• Pediatrics · Jun 2009

    Comparative Study

    A prospective comparison of diaphragmatic ultrasound and chest radiography to determine endotracheal tube position in a pediatric emergency department.

    • Benjamin Thomas Kerrey, Gary Lee Geis, Andrea Megan Quinn, Richard William Hornung, and Richard Michael Ruddy.
    • Division of Emergency Medicine, Cincinnati Children's Hospital Medical Center, 3333 Burnet Ave, ML 2008, Cincinnati, OH 45229-3039, USA. benjamin.kerrey@cchmc.org
    • Pediatrics. 2009 Jun 1;123(6):e1039-44.

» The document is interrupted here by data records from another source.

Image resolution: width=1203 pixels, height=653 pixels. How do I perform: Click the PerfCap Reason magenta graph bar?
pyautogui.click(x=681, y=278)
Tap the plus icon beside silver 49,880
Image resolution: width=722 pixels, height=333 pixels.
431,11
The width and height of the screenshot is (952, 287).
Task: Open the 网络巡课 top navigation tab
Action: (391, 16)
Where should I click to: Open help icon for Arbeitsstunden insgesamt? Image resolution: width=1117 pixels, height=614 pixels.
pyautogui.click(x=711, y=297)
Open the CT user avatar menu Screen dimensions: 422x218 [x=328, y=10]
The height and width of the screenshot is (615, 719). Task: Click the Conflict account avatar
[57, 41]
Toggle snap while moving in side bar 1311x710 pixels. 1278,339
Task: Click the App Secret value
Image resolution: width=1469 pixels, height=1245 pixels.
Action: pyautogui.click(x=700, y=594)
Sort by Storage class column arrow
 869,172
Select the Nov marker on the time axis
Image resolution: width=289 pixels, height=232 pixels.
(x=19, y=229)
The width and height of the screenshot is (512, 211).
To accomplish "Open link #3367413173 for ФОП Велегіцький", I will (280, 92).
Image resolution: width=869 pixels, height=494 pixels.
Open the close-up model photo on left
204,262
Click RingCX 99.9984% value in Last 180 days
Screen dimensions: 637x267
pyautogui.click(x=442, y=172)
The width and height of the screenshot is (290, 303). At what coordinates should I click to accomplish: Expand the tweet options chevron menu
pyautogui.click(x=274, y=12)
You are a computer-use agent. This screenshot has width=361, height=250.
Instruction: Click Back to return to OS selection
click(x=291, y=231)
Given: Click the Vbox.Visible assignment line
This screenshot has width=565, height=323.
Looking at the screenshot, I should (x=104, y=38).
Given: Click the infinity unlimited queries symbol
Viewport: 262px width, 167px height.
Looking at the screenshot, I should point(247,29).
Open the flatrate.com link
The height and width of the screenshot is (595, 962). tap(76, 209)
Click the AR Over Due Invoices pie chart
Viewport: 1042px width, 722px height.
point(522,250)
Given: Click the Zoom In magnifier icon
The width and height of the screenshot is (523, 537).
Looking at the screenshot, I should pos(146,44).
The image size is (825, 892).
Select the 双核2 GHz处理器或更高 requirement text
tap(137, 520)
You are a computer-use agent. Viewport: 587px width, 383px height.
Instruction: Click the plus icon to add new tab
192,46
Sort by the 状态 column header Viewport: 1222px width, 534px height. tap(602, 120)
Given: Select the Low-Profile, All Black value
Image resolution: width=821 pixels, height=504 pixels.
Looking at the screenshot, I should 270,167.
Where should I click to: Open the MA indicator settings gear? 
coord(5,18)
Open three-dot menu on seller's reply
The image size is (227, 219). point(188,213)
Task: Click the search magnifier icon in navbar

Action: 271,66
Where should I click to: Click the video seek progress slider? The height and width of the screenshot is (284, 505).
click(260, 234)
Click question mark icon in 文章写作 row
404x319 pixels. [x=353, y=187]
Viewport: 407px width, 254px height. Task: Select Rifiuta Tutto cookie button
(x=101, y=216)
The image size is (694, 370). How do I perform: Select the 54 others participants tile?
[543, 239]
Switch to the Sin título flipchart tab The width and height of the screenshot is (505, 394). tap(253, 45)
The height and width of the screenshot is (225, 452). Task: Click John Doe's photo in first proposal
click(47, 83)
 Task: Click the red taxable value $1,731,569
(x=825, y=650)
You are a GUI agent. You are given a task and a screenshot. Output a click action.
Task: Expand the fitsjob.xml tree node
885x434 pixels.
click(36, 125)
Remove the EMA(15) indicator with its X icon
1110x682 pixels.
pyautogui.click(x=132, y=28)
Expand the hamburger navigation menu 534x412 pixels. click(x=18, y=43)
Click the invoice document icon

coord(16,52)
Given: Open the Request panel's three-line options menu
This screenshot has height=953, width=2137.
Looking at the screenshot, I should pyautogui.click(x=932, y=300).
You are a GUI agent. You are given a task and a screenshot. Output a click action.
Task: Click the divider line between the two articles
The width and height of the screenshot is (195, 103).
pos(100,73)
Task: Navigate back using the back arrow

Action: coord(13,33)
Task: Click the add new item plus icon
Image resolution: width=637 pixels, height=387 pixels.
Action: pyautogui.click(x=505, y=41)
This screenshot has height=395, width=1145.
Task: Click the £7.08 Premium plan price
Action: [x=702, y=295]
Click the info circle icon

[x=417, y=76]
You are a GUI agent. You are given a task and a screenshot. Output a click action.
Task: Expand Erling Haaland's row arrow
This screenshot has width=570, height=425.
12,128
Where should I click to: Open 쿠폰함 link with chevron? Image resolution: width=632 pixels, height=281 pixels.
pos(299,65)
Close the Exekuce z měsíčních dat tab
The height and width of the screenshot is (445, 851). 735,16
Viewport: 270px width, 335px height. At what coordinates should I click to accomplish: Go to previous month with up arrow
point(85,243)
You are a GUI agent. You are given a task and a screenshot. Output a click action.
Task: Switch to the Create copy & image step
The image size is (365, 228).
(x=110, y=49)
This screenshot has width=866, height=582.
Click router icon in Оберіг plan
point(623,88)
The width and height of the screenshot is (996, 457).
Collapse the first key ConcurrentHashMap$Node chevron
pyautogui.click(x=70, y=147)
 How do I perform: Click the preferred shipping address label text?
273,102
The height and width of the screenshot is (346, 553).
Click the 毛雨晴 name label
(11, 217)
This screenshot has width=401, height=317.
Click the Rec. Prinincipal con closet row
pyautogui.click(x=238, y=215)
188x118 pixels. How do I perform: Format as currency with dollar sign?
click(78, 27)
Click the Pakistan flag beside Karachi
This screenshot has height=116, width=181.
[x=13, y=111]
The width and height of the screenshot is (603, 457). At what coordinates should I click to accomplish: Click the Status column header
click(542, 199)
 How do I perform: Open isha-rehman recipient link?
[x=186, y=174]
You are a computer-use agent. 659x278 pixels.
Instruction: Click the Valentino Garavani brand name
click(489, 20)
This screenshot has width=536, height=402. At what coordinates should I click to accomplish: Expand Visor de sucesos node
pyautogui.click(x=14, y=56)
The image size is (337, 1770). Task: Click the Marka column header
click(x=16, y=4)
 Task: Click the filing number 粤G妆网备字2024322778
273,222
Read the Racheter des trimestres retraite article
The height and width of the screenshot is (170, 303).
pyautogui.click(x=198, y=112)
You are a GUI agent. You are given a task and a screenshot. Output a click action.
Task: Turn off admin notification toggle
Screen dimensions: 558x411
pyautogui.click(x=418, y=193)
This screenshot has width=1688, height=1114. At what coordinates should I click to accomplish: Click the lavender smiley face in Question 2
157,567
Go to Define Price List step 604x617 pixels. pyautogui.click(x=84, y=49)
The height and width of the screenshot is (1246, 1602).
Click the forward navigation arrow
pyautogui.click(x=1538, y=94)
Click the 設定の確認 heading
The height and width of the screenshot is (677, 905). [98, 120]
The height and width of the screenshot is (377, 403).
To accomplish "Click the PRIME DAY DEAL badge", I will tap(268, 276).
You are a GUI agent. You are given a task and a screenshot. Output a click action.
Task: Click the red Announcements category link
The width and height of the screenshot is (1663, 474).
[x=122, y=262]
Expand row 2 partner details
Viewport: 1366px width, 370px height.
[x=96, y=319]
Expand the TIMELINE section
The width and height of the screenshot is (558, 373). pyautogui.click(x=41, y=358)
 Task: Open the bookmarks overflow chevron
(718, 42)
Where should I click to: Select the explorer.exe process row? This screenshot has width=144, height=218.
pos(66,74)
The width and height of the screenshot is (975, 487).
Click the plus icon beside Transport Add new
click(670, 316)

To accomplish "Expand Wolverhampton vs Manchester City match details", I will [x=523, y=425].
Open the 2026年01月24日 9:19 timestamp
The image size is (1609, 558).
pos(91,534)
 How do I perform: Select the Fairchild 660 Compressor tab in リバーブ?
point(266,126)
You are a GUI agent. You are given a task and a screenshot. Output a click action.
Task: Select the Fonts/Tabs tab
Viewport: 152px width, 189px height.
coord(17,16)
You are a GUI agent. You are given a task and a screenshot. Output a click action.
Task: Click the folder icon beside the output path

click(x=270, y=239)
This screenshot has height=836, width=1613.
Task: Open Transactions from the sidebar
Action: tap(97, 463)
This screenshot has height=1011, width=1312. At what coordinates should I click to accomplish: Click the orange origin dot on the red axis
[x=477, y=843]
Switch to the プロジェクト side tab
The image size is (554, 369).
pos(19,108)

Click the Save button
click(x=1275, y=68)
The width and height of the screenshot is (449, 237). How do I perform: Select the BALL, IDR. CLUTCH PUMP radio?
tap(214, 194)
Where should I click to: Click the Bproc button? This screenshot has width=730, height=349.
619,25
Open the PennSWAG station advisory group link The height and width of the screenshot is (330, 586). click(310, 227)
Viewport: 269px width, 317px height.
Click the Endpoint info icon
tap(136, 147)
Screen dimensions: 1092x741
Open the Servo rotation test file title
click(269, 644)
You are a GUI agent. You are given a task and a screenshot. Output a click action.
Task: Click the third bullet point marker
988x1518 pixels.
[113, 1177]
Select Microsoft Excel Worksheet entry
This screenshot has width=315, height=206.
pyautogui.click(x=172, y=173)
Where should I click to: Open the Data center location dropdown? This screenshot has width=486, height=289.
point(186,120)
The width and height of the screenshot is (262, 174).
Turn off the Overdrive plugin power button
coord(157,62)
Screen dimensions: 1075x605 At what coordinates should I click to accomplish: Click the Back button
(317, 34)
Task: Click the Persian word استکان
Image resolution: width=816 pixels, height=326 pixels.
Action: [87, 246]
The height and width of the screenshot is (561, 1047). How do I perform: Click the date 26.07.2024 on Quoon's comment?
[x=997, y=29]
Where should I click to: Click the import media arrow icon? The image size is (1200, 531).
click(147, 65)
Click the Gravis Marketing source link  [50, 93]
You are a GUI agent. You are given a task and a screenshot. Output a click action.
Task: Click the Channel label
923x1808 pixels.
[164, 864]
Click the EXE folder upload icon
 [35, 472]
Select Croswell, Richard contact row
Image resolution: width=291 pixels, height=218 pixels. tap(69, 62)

    BackgroundInvestigators report endotracheal tube misplacement in up to 40% of emergent intubations. The standard elements of confirmation have significant limitations. Diaphragmatic ultrasound is a potentially viable addition to the confirmatory process. Our primary hypothesis is that ultrasound is equivalent to chest radiography in determining endotracheal tube position within the airway in emergent pediatric intubations.MethodsWe enrolled a prospective, convenience sample from all intubated patients in our emergency department. The primary outcome was the agreement between diaphragmatic ultrasound and chest radiography for endotracheal tube position. On ultrasound, tracheal placement equaled bilateral diaphragmatic motion, bronchial placement equaled unilateral diaphragmatic motion, and esophageal placement equaled no or paradoxical diaphragmatic motion during delivery of positive pressure. Study sonographers were blind to radiographic results. Our secondary outcome was the timeliness of ultrasound versus chest radiography results. Our institutional review board approved this study with a waiver of informed consent.ResultsOne hundred twenty-seven patients were enrolled. In 24 (19%) patients, the endotracheal tube was in the mainstem bronchus on chest radiography. There were no esophageal intubations in the sample. Ultrasound and chest radiography agreed on endotracheal tube placement in 106 patients (94 tracheal and 12 mainstem), for an overall agreement of 0.83. The sensitivity of ultrasound for tracheal placement was 0.91. The specificity of ultrasound for mainstem intubation was 0.50. Thirty-four patients had a second ultrasound by a separate, blinded sonographer; 33 of 34 of the results of the second sonographer were in agreement with the initial sonogram, for an interrater agreement of 97%. Clinically useful chest radiography results took a median of 8 minutes longer to achieve than ultrasound results.ConclusionsDiaphragmatic ultrasound was not equivalent to chest radiography for endotracheal tube placement within the airway. However, ultrasound results were timelier, detected more misplacements than standard confirmation alone, and were highly reproducible between sonographers.